* **Document excerpt**:
Reproducibility and Reusability are considered vital aspects of modern science. Achieving these goals requires a variety of measures, including community best practices, data models, and terminologies, designed to provide a common basis for integrating and comparing datasets and analytic methods.
A primary focus of the MIDAS Coordination Center (MCC) is developing tools, guidance, and demonstration projects designed to help the infectious disease modeling community move toward greater reproducibility and reusability, through adoption of community approaches such as FAIR ( Findable, Accessible, Interoperable, and Reusable) data.
These efforts are neither complete nor completed – they are preliminary works in progress. Constructive input from the community is always welcome. Please contact us at firstname.lastname@example.org to provide any comments, questions, or criticisms.
Open sharing of data and software is a cornerstone of reproducibility and reusability. Data and code that are held under tight proprietary control cannot be reused, and resulting analyses cannot be reproduced. Although data sharing in fields such as clinical informatics might be limited due to privacy and regulatory concerns, most datasets used in infectious disease modeling are not subject to any such limitations.
To be truly reusable and shareable, these artifacts must be described with clear metadata describing the origin, scope, contents, and licensing restrictions impacting their use. Our notes on Sharing Disease Modeling Software provide recommendations for sharing these resources to encourage reuse.
The MIDAS Ontology file is a hierarchy of terms for annotation of datasets, software, and other digital objects curated in the MIDAS Online Portal for COVID-19 Modeling Research. The ontology builds off of existing relevant ontologies such as Apollo-SV, adding terms for the contents and topics covered in COVID-19 datasets reviewed by the MCC team. For example, it has terms for case counts, death data, school closures, and phylogenetics data.

* **What you need to do**:
[A] In the page on the MIDAS Coordination Center, which existing ontology does the MIDAS Ontology build on as an example?
[B] Copy the stretch of the MIDAS Coordination Center page from "A primary focus" through "and Reusable) data.".
You won't need the lines that follow the text.

* **Given information**:
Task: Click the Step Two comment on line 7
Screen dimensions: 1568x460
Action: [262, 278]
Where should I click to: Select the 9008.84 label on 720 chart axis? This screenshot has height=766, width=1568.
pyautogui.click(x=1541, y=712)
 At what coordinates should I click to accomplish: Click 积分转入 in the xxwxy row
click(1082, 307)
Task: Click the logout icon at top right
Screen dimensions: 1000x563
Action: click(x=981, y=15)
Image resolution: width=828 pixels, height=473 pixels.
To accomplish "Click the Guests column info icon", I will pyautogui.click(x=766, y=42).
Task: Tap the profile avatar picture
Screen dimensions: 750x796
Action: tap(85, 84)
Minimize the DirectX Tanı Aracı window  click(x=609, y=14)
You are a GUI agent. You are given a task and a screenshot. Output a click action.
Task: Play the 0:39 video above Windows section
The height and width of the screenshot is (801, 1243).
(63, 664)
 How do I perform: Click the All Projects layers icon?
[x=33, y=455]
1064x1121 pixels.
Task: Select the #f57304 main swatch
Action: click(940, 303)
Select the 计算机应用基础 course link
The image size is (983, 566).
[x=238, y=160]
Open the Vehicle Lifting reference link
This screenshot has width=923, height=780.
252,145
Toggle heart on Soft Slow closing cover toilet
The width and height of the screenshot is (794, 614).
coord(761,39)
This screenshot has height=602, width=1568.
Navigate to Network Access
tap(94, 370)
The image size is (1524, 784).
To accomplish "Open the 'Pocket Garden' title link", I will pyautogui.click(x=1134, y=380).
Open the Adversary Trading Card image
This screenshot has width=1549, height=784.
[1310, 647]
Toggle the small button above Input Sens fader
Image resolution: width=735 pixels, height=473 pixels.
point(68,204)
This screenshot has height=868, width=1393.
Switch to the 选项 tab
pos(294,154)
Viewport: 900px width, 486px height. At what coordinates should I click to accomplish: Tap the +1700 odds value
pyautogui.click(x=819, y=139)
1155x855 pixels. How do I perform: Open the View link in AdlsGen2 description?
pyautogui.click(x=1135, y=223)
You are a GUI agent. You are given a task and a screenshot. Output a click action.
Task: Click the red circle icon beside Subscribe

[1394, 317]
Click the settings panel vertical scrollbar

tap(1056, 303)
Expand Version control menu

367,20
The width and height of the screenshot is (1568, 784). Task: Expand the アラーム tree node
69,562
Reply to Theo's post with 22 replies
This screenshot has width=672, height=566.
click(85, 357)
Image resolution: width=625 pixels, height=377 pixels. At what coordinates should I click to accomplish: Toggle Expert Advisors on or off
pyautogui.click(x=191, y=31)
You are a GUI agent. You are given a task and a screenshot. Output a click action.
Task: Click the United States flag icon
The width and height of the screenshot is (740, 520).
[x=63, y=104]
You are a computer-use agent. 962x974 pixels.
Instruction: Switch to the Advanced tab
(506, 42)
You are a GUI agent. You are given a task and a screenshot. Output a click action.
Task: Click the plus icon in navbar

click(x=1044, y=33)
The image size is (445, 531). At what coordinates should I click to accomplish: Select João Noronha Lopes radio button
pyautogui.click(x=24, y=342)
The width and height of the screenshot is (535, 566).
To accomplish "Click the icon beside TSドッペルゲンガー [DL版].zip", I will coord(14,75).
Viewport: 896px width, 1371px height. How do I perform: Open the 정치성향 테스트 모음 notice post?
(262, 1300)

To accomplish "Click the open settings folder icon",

* **Responses by task**:
[A] Apollo-SV

[B]
A primary focus of the MIDAS Coordination Center (MCC) is developing tools, guidance, and demonstration projects designed to help the infectious disease modeling community move toward greater reproducibility and reusability, through adoption of community approaches such as FAIR ( Findable, Accessible, Interoperable, and Reusable) data.